**Problem details**
Starting at the line containing "Open the Telegram social icon" and ending at the line containing "Given: Tap the", print every line of the material below exactly, both ends included, and stop there.
_ _ _ _
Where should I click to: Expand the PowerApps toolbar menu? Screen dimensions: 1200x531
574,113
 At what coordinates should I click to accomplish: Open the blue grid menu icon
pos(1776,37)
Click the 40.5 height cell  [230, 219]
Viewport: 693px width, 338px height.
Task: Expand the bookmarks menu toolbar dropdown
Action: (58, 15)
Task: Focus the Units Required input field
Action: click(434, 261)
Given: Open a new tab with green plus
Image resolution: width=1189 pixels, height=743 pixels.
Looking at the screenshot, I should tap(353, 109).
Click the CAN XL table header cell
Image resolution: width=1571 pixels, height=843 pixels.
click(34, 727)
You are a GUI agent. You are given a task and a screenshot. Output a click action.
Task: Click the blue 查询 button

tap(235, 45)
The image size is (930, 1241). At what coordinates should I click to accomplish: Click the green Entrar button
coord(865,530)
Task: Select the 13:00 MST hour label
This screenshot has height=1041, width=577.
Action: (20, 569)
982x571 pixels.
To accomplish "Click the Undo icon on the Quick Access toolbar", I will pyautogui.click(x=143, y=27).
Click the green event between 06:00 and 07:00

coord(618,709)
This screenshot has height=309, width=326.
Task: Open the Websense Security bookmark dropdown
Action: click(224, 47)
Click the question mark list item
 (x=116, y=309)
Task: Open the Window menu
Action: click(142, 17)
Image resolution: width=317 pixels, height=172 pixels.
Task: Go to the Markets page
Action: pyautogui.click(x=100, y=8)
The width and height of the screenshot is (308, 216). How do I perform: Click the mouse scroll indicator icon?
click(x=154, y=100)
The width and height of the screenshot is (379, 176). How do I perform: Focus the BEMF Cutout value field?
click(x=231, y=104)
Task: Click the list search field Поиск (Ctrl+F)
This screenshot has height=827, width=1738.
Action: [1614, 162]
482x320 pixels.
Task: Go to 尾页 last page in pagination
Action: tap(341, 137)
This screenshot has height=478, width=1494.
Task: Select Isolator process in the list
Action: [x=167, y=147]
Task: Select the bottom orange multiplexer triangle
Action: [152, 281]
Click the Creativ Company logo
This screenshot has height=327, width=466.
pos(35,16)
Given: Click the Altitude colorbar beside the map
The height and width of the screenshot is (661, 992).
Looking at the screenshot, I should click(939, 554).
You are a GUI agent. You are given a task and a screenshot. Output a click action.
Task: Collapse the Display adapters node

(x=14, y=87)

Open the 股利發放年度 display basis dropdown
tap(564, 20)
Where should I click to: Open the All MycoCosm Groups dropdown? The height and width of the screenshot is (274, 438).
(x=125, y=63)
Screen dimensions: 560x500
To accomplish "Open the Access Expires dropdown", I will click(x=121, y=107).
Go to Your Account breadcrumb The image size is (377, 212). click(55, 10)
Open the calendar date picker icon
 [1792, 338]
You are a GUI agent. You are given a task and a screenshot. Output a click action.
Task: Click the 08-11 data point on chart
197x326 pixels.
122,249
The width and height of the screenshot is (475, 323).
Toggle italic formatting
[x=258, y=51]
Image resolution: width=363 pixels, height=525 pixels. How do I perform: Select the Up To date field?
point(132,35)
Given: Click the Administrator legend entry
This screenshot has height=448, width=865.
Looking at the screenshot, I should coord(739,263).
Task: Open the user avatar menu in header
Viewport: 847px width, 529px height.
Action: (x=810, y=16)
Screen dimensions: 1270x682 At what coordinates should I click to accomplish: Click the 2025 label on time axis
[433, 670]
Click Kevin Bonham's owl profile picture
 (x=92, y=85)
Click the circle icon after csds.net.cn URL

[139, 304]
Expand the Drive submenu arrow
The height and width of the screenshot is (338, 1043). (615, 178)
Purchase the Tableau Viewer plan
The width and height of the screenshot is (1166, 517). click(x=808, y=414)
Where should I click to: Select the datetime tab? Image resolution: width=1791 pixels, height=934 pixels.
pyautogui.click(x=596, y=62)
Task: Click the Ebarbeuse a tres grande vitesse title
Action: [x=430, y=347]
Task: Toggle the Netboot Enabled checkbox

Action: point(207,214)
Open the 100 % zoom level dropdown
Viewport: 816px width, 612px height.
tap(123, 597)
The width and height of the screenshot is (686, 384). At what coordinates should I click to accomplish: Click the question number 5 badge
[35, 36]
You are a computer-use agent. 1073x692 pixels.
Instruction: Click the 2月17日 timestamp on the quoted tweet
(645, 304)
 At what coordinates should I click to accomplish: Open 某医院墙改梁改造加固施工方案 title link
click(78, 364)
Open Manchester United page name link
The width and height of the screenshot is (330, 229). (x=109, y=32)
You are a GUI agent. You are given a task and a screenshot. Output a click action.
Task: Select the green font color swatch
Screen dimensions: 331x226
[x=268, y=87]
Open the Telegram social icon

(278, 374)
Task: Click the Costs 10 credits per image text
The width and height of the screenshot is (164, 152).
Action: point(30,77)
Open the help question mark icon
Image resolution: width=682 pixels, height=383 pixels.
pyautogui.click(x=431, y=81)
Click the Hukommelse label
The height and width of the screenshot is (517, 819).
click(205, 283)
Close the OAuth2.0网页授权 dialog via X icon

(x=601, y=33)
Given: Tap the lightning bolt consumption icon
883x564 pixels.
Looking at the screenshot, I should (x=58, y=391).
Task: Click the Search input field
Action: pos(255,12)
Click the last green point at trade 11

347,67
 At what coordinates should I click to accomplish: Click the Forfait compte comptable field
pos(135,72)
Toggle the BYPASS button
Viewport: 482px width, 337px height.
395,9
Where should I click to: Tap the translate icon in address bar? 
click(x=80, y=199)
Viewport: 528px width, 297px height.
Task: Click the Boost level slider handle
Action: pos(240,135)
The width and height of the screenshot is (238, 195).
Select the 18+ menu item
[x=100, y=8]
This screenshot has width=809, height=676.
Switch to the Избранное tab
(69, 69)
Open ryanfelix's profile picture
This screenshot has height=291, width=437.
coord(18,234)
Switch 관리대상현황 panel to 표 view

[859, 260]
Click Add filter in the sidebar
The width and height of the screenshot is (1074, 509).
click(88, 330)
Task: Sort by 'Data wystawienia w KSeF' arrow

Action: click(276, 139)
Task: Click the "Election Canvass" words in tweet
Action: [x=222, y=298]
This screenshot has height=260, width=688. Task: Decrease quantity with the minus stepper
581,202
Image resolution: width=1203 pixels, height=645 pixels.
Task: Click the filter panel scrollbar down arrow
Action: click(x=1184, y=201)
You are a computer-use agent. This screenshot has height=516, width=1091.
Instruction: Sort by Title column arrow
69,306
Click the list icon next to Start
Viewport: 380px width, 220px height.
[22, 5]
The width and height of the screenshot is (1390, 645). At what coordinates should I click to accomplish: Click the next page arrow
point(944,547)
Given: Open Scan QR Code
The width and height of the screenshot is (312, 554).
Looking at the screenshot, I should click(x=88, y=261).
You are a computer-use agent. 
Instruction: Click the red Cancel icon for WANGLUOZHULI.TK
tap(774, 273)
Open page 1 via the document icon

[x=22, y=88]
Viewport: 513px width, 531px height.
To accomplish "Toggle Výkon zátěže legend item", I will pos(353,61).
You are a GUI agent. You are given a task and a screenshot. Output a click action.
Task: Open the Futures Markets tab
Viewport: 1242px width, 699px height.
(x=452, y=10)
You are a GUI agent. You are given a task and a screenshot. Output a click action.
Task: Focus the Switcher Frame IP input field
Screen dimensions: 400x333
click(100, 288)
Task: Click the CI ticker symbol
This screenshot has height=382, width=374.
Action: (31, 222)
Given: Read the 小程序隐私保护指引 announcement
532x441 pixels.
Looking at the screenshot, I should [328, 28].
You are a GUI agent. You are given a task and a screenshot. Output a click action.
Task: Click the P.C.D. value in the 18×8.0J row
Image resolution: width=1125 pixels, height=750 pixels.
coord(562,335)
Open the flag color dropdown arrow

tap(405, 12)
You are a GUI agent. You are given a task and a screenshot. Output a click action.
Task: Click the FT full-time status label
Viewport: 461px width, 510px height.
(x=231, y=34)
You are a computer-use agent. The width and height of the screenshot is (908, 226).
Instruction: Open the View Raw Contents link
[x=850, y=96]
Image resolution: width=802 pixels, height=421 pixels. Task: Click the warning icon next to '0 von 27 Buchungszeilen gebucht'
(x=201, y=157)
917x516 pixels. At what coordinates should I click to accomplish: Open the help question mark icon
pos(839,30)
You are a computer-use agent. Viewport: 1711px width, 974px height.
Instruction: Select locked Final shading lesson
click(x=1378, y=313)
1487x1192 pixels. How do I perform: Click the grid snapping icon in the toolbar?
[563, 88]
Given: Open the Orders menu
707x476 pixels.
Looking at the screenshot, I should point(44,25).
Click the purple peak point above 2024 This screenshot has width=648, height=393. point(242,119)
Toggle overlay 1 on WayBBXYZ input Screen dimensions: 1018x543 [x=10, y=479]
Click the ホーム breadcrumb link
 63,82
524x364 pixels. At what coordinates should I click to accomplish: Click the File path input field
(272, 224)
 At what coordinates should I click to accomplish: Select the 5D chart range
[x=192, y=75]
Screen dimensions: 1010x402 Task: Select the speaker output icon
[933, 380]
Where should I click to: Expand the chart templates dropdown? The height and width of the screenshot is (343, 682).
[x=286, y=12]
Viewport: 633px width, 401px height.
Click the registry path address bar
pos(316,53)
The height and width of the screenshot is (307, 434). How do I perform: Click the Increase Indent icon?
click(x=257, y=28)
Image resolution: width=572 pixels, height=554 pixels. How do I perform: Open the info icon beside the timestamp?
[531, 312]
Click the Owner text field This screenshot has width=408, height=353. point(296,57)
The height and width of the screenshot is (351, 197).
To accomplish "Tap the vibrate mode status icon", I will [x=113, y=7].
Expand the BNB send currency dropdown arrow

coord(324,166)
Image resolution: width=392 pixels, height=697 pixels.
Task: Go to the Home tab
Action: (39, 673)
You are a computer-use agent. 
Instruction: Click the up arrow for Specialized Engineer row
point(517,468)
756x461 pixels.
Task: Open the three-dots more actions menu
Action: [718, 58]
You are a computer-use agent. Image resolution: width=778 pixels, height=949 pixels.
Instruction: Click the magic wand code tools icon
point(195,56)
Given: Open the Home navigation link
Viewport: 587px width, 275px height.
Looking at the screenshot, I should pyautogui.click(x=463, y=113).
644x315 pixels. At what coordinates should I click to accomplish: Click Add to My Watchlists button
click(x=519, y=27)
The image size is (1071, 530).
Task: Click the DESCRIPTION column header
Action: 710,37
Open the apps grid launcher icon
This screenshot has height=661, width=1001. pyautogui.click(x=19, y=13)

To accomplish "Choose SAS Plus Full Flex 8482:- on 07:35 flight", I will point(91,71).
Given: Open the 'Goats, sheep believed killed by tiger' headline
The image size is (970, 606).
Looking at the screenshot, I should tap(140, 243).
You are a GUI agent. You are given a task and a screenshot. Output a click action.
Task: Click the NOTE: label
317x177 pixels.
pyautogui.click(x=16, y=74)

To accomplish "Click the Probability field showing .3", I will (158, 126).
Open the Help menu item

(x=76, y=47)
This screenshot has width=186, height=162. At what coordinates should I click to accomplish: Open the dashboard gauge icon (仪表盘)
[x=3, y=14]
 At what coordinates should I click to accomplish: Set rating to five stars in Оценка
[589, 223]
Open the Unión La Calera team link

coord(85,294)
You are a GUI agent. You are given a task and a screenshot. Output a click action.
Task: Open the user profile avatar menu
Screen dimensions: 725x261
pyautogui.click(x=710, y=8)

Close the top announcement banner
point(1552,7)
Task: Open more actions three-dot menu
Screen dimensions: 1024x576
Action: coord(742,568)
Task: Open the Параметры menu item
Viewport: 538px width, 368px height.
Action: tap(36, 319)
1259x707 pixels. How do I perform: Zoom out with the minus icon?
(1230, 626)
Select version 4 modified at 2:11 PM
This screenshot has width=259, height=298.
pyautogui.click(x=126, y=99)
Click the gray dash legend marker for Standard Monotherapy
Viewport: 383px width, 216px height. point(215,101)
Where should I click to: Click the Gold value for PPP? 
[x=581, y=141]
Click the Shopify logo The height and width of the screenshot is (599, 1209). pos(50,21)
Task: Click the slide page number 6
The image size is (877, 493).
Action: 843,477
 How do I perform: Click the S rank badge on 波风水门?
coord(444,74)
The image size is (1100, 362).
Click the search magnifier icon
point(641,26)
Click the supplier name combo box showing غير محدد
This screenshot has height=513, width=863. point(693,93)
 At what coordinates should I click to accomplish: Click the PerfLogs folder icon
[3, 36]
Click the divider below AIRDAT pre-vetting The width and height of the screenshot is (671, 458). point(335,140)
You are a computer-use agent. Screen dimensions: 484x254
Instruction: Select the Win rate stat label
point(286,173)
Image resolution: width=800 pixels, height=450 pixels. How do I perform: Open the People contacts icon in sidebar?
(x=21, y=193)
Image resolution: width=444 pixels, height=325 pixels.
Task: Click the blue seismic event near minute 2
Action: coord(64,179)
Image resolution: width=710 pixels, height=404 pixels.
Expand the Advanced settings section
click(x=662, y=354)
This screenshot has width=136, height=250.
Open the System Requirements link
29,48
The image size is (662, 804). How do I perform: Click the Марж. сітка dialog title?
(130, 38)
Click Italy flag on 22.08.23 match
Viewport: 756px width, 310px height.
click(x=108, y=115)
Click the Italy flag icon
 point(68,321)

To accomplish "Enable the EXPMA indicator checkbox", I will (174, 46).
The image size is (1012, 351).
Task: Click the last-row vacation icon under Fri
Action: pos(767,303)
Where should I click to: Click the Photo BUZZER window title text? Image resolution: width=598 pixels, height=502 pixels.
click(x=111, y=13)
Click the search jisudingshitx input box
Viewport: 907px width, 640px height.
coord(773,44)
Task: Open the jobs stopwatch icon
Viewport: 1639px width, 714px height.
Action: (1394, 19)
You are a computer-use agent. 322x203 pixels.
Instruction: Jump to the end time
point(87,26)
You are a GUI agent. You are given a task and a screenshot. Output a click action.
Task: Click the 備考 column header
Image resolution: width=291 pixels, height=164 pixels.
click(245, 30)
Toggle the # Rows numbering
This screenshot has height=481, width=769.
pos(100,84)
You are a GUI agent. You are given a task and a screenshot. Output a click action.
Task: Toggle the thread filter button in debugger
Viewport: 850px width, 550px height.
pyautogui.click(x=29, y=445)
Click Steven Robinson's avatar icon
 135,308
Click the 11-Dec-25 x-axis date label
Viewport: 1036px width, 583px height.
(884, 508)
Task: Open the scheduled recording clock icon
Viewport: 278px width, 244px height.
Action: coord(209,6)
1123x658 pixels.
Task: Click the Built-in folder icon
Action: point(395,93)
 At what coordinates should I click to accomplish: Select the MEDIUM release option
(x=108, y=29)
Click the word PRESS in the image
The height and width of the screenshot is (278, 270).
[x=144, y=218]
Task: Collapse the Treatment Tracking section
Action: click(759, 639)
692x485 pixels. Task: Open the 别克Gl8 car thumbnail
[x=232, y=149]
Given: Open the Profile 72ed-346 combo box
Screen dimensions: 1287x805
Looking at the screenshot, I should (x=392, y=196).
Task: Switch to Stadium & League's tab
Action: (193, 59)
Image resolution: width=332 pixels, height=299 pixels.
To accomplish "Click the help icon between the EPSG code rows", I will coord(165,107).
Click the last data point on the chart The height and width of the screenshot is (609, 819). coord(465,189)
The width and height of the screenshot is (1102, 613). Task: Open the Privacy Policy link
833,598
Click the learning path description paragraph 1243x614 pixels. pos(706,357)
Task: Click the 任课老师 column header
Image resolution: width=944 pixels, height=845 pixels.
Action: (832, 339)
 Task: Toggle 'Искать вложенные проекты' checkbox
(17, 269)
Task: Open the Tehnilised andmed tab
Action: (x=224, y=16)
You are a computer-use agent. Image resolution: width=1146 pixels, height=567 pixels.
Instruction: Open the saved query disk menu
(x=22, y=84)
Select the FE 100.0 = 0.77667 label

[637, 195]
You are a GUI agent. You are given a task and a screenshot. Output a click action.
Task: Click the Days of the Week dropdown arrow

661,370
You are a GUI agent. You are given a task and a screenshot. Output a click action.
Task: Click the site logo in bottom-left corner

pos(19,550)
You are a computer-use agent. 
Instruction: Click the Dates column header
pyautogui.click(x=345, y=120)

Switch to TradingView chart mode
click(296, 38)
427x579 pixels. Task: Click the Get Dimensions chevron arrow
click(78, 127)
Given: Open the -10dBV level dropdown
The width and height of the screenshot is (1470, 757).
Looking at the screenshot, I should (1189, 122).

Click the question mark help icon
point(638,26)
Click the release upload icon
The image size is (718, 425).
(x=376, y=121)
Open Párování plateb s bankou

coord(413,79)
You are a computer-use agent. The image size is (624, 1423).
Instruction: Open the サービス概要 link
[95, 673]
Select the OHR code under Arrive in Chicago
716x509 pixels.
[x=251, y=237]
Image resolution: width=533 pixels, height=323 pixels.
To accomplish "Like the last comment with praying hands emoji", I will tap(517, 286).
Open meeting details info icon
_ _ _ _
**Worked solution**
Open the Telegram social icon

(278, 374)
Task: Click the Costs 10 credits per image text
The width and height of the screenshot is (164, 152).
Action: point(30,77)
Open the help question mark icon
Image resolution: width=682 pixels, height=383 pixels.
pyautogui.click(x=431, y=81)
Click the Hukommelse label
The height and width of the screenshot is (517, 819).
click(205, 283)
Close the OAuth2.0网页授权 dialog via X icon

(x=601, y=33)
Given: Tap the lightning bolt consumption icon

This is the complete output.